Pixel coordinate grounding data
BEGIN

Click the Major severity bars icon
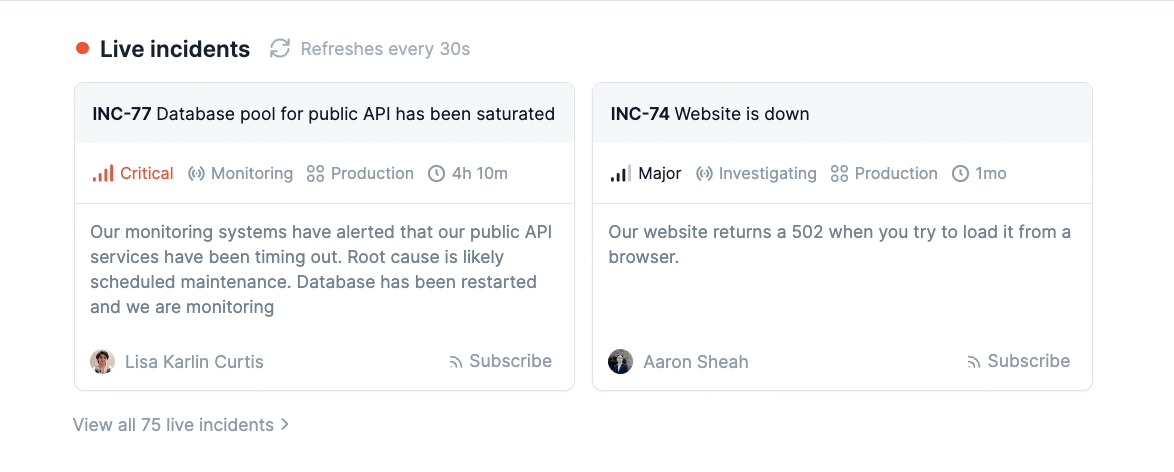This screenshot has width=1174, height=472. 620,174
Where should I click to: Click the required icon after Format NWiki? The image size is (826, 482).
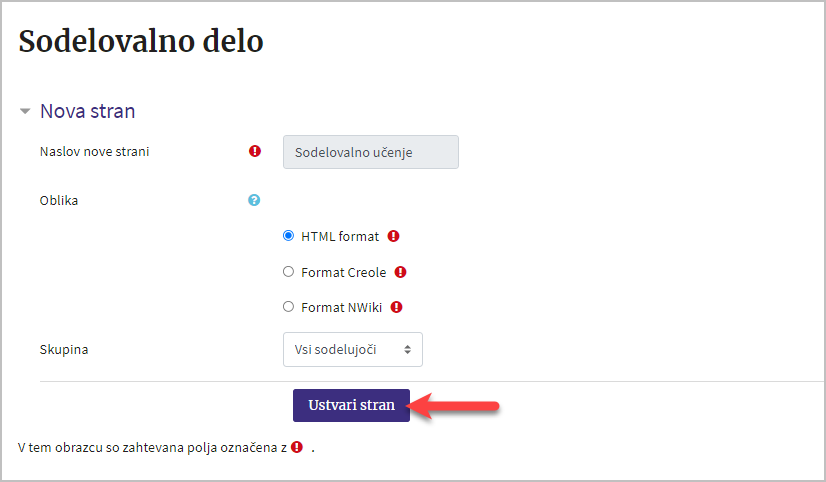pyautogui.click(x=397, y=307)
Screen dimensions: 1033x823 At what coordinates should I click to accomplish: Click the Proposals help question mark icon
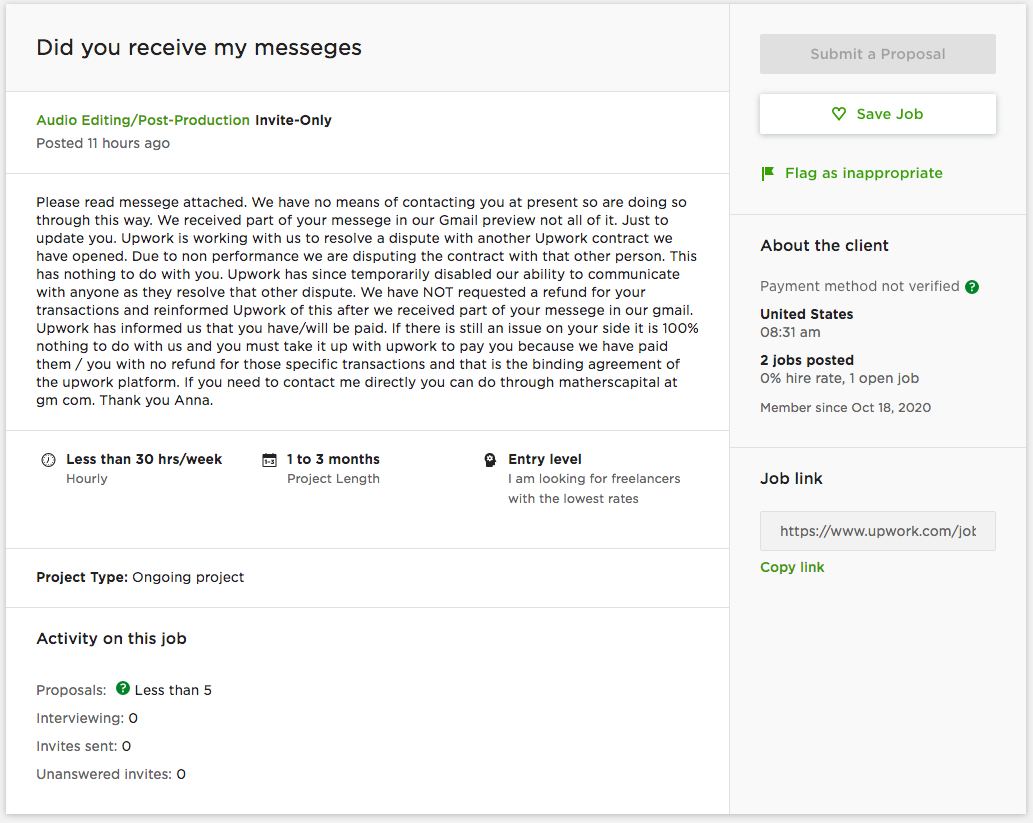coord(123,689)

END

▶ _WHAT TO DO_: Please print each of the records word for word, keeping the pictures out.

▶ _ANSWER TO THE PROBLEM_:
Click the Major severity bars icon
This screenshot has width=1174, height=472. 620,174
Where should I click to: Click the required icon after Format NWiki? The image size is (826, 482).
pyautogui.click(x=397, y=307)
Screen dimensions: 1033x823 At what coordinates should I click to accomplish: Click the Proposals help question mark icon
coord(123,689)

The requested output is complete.